On an M5 Pro with 32 GB unified memory, the model generates at 25 to 30 tokens/sec, uses about 8 GB of RAM, and gets to first token in about two seconds. That is comfortable interactive speed. It produces prose about six times faster than I can read it.

Lessons

A few things from this project that I'd carry to the next one.

• Match training shapes to inference shapes. A model trained on single sentences will emit single sentences. Multi-paragraph output needs multi-paragraph examples in the training data. The eval loss curve gives you no warning about this. Mine dropped beautifully on both runs.
• The system prompt is voice, not content. Keep it identical across all examples. Cover persona, journal register, and style. Anything specific, like a dataset name or a topic, belongs in the user turn, because details in the system prompt bleed into every output.
• Frame pairs around the task you do. I draft from rough text, so every pair is a rewrite with a roughed-up draft on the input side. If I were drafting from blank pages, the pair shapes would look different.
• Generate the rough draft, don't write it. Hand-writing 1,400 rough drafts would be a part-time job. Asking GPT-5.4-mini to de-polish published prose into three named rough styles ("AI-generic," "verbose co-author," "loose first draft") cost about $2 and an afternoon.

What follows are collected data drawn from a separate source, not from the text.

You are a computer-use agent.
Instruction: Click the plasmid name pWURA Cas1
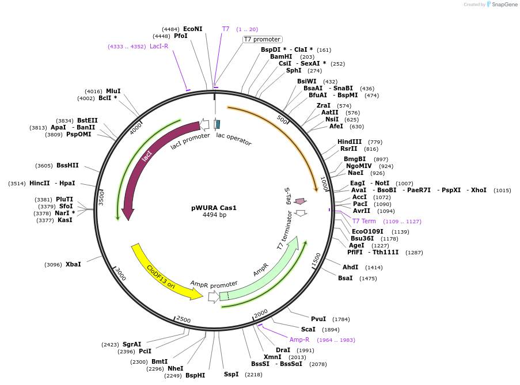pos(214,208)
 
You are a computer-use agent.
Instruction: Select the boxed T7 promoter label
pos(262,39)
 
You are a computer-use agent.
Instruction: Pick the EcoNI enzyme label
pos(192,29)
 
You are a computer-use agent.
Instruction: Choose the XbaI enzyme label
pos(73,264)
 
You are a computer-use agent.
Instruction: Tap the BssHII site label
pos(67,165)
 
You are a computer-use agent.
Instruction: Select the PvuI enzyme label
pos(318,319)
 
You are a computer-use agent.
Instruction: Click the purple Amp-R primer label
pos(299,340)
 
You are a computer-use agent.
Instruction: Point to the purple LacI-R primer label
pos(159,46)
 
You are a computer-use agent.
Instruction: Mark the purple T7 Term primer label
pos(364,221)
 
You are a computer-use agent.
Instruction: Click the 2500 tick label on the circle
pos(183,319)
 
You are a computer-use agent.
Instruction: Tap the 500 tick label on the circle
pos(282,119)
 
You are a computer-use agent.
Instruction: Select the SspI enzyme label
pos(231,374)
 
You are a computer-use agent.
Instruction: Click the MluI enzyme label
pos(113,91)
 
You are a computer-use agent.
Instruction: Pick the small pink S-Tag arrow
pos(299,201)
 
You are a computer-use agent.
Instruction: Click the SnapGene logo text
pos(504,5)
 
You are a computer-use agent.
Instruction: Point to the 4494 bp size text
pos(214,215)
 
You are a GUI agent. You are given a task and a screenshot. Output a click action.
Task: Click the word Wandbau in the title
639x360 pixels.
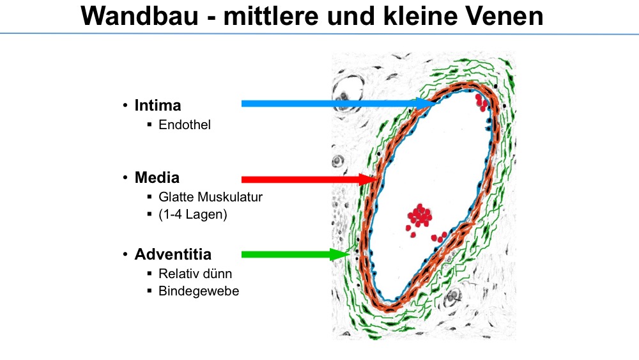(x=139, y=17)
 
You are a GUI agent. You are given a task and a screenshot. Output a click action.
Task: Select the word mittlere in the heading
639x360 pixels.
(x=271, y=17)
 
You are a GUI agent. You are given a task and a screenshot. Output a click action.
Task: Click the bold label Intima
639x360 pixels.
(x=158, y=106)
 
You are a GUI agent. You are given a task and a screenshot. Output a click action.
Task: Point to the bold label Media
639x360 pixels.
(x=157, y=178)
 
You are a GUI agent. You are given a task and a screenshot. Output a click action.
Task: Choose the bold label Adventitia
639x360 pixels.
(x=173, y=254)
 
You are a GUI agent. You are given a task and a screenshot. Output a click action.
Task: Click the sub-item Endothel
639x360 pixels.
(x=185, y=125)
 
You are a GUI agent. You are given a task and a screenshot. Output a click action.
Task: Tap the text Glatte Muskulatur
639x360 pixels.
(x=210, y=197)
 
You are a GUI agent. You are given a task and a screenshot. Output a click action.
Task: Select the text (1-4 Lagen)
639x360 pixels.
(x=193, y=214)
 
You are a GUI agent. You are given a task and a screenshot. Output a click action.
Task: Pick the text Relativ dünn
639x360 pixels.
(x=195, y=274)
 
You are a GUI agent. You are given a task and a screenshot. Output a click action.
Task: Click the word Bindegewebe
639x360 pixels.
(x=199, y=291)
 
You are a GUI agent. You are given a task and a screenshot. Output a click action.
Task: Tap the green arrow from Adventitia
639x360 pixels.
(x=296, y=254)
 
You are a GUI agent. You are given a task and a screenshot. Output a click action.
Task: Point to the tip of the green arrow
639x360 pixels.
(x=350, y=254)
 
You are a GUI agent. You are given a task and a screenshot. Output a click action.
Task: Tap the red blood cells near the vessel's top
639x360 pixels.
(x=482, y=102)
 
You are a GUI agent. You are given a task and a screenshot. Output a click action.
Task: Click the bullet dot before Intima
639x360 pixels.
(x=125, y=106)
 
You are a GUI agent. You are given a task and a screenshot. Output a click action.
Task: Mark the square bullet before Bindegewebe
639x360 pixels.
(x=150, y=291)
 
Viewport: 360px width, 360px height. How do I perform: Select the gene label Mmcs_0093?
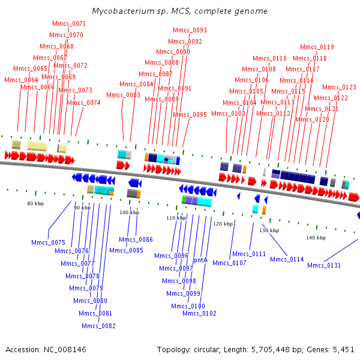click(190, 30)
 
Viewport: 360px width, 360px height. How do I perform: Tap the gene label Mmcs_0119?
click(317, 47)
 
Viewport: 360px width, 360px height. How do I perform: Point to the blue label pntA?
click(200, 260)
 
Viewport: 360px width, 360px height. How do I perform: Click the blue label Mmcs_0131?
click(324, 265)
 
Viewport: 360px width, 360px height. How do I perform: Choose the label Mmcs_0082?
click(98, 326)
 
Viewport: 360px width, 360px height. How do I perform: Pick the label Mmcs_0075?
click(48, 242)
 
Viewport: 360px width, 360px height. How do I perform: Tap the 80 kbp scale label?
click(35, 203)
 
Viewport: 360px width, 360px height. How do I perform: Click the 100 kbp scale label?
click(128, 212)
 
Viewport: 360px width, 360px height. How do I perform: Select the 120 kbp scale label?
click(223, 224)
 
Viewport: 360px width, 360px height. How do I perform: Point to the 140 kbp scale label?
click(316, 238)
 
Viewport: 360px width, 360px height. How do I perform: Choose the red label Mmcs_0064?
click(21, 80)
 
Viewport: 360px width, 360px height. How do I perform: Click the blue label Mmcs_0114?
click(287, 259)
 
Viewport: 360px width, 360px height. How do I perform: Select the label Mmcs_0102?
click(199, 313)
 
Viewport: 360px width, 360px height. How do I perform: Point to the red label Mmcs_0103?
click(228, 113)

• Eyeball the pairs before training. A 20-line HTML viewer with arrow-key nav and a search box saved at least one failed GPU run by catching abstracts where the rough draft had collapsed into a summary.

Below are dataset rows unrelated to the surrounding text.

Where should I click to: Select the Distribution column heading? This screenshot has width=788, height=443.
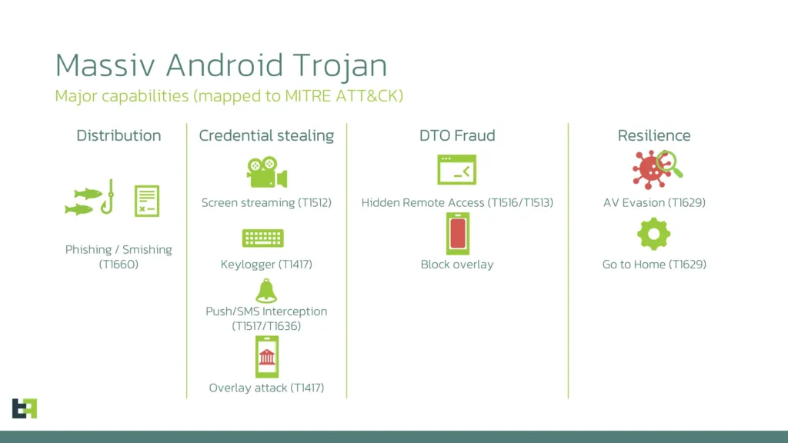pos(119,135)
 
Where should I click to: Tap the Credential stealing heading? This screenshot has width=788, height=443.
pos(266,135)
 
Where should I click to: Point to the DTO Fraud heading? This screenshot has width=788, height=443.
pos(457,135)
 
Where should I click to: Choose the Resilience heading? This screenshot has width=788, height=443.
pos(654,135)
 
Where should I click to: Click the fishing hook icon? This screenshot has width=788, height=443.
pos(109,198)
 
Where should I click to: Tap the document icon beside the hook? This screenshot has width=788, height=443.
pos(146,201)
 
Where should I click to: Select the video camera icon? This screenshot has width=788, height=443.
pos(266,172)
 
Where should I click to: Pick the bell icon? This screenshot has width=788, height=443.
pos(266,291)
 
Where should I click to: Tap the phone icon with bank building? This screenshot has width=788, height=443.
pos(266,356)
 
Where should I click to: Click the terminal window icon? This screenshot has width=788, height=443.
pos(456,170)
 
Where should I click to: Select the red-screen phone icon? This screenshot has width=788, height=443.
pos(457,233)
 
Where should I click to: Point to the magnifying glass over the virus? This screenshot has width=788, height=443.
pos(669,162)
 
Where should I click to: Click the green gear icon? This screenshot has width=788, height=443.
pos(653,234)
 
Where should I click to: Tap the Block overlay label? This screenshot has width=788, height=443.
pos(457,265)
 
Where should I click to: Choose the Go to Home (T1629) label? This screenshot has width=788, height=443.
pos(654,265)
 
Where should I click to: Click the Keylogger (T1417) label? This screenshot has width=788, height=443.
pos(266,265)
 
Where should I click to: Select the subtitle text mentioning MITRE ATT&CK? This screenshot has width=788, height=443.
pos(229,96)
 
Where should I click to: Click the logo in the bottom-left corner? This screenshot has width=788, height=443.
pos(25,408)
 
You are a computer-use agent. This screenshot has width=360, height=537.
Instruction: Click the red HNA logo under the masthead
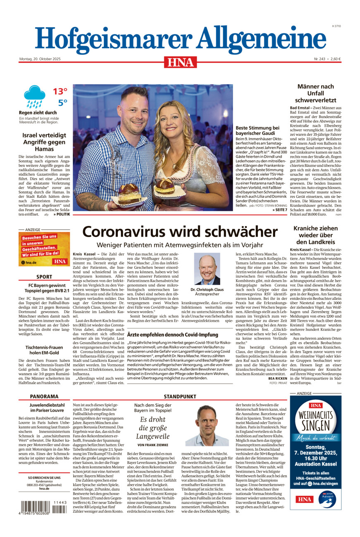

• Don't hand-pin ML image dependencies. Find a maintainer's working pin set (Modal staff publish theirs in modal-labs/modal-examples) and copy it verbatim. The torch/transformers/xformers/bitsandbytes matrix moves too fast to chase by hand.

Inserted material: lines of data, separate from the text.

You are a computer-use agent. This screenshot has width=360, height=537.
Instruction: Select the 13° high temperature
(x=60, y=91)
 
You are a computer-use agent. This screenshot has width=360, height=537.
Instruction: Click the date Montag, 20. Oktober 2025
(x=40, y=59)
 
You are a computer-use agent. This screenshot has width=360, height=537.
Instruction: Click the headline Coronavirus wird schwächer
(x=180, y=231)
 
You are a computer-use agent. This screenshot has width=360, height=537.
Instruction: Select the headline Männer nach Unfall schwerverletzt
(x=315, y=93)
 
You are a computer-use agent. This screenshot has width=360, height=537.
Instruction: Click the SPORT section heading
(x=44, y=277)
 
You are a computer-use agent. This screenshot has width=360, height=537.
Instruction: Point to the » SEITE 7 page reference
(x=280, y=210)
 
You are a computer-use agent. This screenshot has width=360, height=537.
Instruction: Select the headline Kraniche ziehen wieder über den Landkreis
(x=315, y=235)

• Trial-first, full-run-second, at every stage. Smoke-test on one paper for data generation, on 50 steps for training, on a single prompt for inference. Each smoke test is cheap, and each one has caught something stupid at least once.

The fine-tuned model now drafts the first version of most abstracts and limitations sections I write. I still edit the output, but I am editing my own voice instead of arguing with a chatbot. The gap between the first run and this one came down to the shape of the data.